Kutipan Teks =

============

Kadang-kadang kita tidak melihat Ekaristi seperti ini, karena kita berpikir soal pemisahan, bukan persekutuan. Dan itu nampak pada gambaran terakhir soal makan dimana si anak sulung tidak mau makan bersama bapa dan adiknya. Dia justru meminta untuk mengadakan perjamuan dengan sahabat-sahabatnya. Binatang yang disebutnya bukan lagi lembu melainkan anak kambing. Anehnya, ia menyebut yang lain sahabat sementara adiknya ia sebut “anak bapa” (Luk 15: 29-30) seolah-olah si bungsu bukan adiknya dan seolah-olah dia sendiri bukan anak dari bapa yang sama. Kontras yang terlihat jelas disini: lembu versus kambing, sahabat versus anak bapa merupakan ekspresi yang lebih dari sekadar kecemburuan atau kemarahan, melainkan pertama-tama ekspresi pemisahan diri. Ia ingin membangun “altar” perjamuan yang terpisah dari bapa, si bungsu dan seluruh anggota keluarga yang lain.

Dengan kata lain, dia tidak ingin bersekutu dengan mereka. Tentu ini kontras dengan keinginan ayahnya yang dengan jelas berkata “segala kepunyaanku adalah kepunyaanmu. Kita patut bersukacita dan bergembira karena adikmu telah mati dan menjadi hidup kembali, ia telah hilang dan didapat kembali” (Luk 15: 31-32). Kata-kata sang ayah seolah-olah mengingatkan kita hari ini: bahwa dalam ekaristi Allah rindu agar kita bisa menerima satu sama lain dan melihat Allah sebagai bapa kita semua. Kalau kita memiliki satu bapa, maka kita menganggap satu sama lain sebagai saudara.

============

Daftar Tugas =
• A. Jawablah pertanyaan berikut berdasarkan kutipan teks.
(i) Binatang apa yang disebut si anak sulung untuk perjamuannya?
(ii) Dengan sebutan apa si anak sulung menyebut adiknya?
(iii) Menurut kata-kata sang ayah, apa yang dirindukan Allah dalam ekaristi?
• B. Sebutkan semua kata atau kalimat dalam kutipan teks yang diapit tanda petik.
• C. Tuliskan ulang dengan tepat bagian kutipan teks yang dimulai dari kata-kata "Dengan kata lain, dia" dan berakhir pada kata-kata "lain sebagai saudara.".

============

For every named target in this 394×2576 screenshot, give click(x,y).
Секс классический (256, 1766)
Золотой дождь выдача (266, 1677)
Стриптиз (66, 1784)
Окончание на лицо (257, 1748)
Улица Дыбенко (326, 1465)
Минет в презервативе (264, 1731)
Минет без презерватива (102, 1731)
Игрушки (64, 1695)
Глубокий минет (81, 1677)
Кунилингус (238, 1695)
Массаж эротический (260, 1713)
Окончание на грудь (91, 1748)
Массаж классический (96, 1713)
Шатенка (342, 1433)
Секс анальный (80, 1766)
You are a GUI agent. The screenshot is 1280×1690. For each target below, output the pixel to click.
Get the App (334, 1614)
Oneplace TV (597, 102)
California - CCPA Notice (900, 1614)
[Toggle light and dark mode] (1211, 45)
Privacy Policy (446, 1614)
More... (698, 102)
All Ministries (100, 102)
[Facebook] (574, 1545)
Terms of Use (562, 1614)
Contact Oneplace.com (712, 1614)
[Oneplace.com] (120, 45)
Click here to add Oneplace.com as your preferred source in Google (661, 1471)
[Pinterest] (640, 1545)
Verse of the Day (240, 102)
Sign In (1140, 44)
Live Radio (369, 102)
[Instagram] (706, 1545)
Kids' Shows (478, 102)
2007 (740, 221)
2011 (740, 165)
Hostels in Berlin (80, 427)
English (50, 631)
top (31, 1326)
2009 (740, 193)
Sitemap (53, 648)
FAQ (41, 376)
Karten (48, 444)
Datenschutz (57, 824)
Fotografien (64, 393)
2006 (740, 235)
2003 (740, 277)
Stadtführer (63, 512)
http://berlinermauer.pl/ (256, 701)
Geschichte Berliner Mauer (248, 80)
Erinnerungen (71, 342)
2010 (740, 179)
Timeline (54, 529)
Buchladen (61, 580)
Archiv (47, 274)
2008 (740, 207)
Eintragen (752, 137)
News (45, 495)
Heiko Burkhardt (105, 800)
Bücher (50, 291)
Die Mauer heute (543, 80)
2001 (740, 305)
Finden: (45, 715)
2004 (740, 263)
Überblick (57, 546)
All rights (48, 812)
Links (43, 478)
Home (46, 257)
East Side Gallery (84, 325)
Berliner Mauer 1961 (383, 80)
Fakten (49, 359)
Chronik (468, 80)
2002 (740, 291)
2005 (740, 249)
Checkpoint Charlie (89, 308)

============

Jawaban Berurutan =
• A.
(i) Anak kambing.
(ii) "Anak bapa".
(iii) Allah rindu agar kita bisa menerima satu sama lain dan melihat Allah sebagai bapa kita semua.

• B.
1. anak bapa
2. altar
3. segala kepunyaanku adalah kepunyaanmu. Kita patut bersukacita dan bergembira karena adikmu telah mati dan menjadi hidup kembali, ia telah hilang dan didapat kembali

• C.
Dengan kata lain, dia tidak ingin bersekutu dengan mereka. Tentu ini kontras dengan keinginan ayahnya yang dengan jelas berkata “segala kepunyaanku adalah kepunyaanmu. Kita patut bersukacita dan bergembira karena adikmu telah mati dan menjadi hidup kembali, ia telah hilang dan didapat kembali” (Luk 15: 31-32). Kata-kata sang ayah seolah-olah mengingatkan kita hari ini: bahwa dalam ekaristi Allah rindu agar kita bisa menerima satu sama lain dan melihat Allah sebagai bapa kita semua. Kalau kita memiliki satu bapa, maka kita menganggap satu sama lain sebagai saudara.